I am switching treatment days to Wednesdays and going to Siteman Cancer Center – South St Louis County. It is a nicer facility and dedicated only to cancer treatment so we are hoping to not have the long pharmacy wait times that we’ve been experiencing at the main campus. It is an additional 30 min drive one way, but we think it will be worth it. This Wednesday I will have treatment 77 in the morning and then head to the main campus for a brain MRI and to meet with my neurologist. I’ve been too sick and too worried about my mom to worry about the brain MRI. I’m sure that will kick in soon.
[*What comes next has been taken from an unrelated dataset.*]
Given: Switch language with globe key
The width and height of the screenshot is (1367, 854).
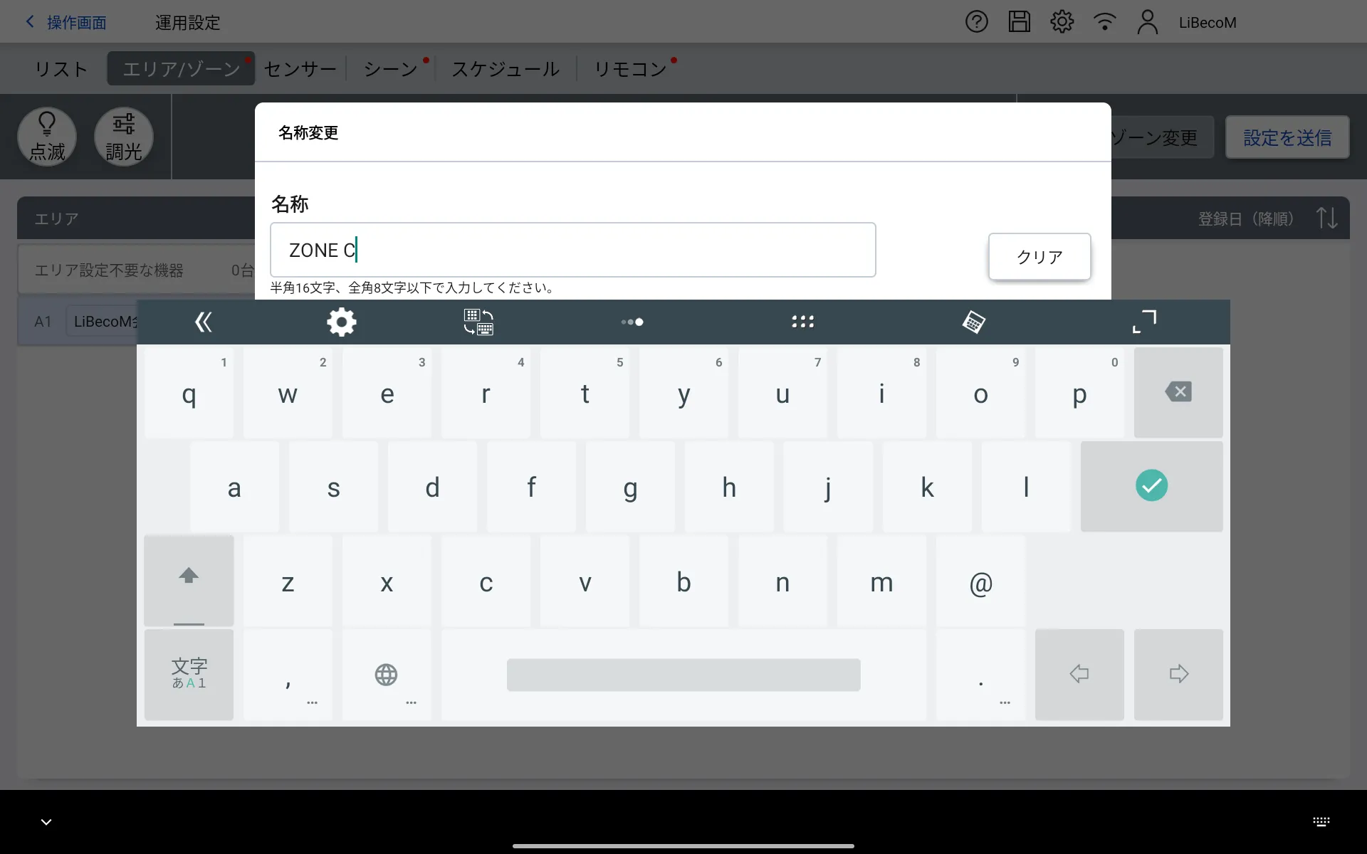Looking at the screenshot, I should [x=386, y=674].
I place all my trust in God, who gives me everything I need every single day.

We are finally getting a measurable amount of snow here at our Central Illinois farm. Indie, Madi and I had to get out to enjoy it. It is breathtaking to watch a starry, snowy sky at night. I am able to hear so much on snowy nights – paws crunching, owls hooting, coyotes howling, a barn door creaking, barn cats scurrying to take refuge from the dogs, snow falling on my hood, the hum of the yard light, a lone vehicle traveling on the state highway almost a mile away. There is so much peace in the unknowing dark. There is so much peace in unknowing.

One of my daily journals is a Prayer Journal. I used to include prayers in my regular journal but would forget some, or omit that part for whatever reason. I credit Beth Moore’s “Align: 31 Days of Prayer” for really kickstarting this habit. I am learning to turn to God first and speak with God just as I would speak to my best friend. It hasn’t been easy.

I’m using The Everyday Prayer Map Journal for Women currently. I stumbled upon this at Sam’s Club and it really works for me. I am a writer, so I knew I needed something to guide my thoughts through a pen.

Each day I am guided to reflect on the day and what I need from God. Inside the front cover, I keep an ongoing list of prayer concerns. If someone has asked me for prayers, I make sure to record it here as read through the list again every day. I’ve also added a section to note when I feel there has been a direct answer.

I am one who journals and have been most of my life. I am also a planner and have been since my freshman year of college when an academic advisor taught me how to plan life in chunks that I could handle. I just completed my monthly planner and wrote 2 overreaching goals in large print at the top of the page.

Why am I fighting so hard to stay alive?

What would I do if I had a whole week alone at home with no one watching?

The year 2023 was rotten for my family. Sure, you can look for joy and all that stuff, but it was really hard and horrific and a host of other adjectives. But I am still fighting hard to stay alive. Why? Ah, that’s the kicker. I survived and I am still fighting because that family of mine, every single one of them, is worth the fight. I’m tired of bad things happening and I’m tired of writing lists of things I should do when I find the time. So I vow to focus on why I am still here, fighting Stage IV breast cancer. And I need to figure out just what it is that I really want to do with my time, because that clock is ticking with every treatment and scan. Maybe you should consider those questions for your own life.

Dave and I left home before 3:00 am today to drive to St Louis. I had an echocardiogram to begin my day here. One of my treatment drugs, Herceptin, comes with a high risk for heart problems so my oncology team monitors my heart closely. Everything looks normal today. Score one for the home team. I’m in the chemo pod hooked up to a saline drip, waiting for pharmacy to mix up my bags of Herceptin and Perjeta. Today is my 76th treatment.

The group, 3 Little Birds 4 Life, delivered a Christmas gift bag to everyone in the pod this morning. This is an organization whose mission is to make life a little easier for cancer patients.

It was a lovely surprise and brightened my spirits a great deal. It is a heavy dose of reality to spend the holidays in the chemo pod.